When Ossoff and Perdue went head to head during the Nov. 3 election, the GOP incumbent was unable to reach the 50 percent threshold required by the state in order to declare a winner. Perdue led Ossoff 49.7 percent to 48 percent.

As a result, the race was sent to a run-off.

All eyes have focused on two Senate battles in Georgia, both with GOP incumbents. The current balance of the Senate is 50 Republicans and 48 Democrats, meaning that whichever way these two seats go will decide which party controls the upper chamber of Congress.

The second race has incumbent Sen. Kelly Loeffler facing off against Rev. Raphael Warnock, the senior pastor at Ebenezer Baptist Church.

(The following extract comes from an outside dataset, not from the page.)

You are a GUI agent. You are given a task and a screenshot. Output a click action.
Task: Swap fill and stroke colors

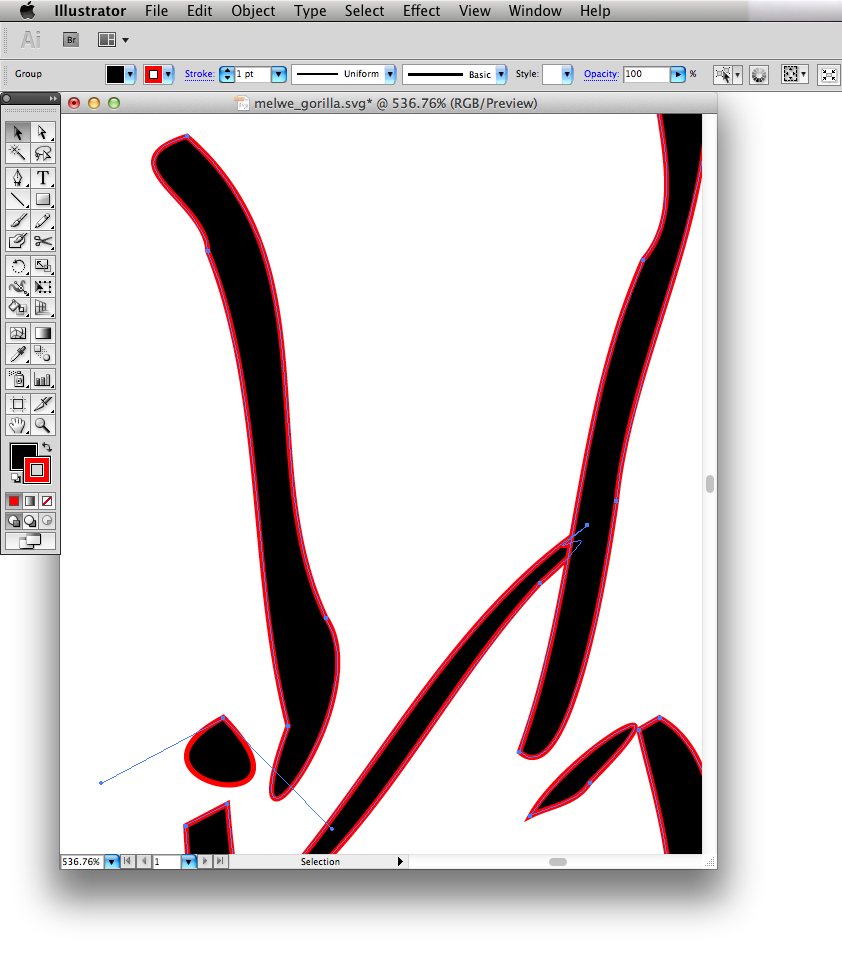click(47, 447)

Interest in the two Senate contests has continued to rise as both parties express confidence that they can emerge victorious.

President-elect Joe Biden narrowly carried Georgia over President Trump, marking the first time a Democrat carried the Southern state since Bill Clinton defeated former President George H.W. Bush in 1992.

Democratic strategists have said once-red Georgia is within reach for their party, but GOP analysts have argued it will be harder for the left to convince their voters to come out in an election without Trump on the ballot.

As Ossoff argued during his Sunday CNN appearance, the stakes of his and Warnock’s races came down to President-elect Biden’s ability “to govern in the midst of a crisis.”

“We all know what’s going to happen if [Senate Majority Leader Mitch] McConnell holds the Senate. He will try to do to Biden and [Vice President-elect Kamala] Harris just like he tried to do to President Obama. It will be paralysis, partisan trench warfare, obstructionism as far as the eye can see at a moment of crisis when we need strong action.”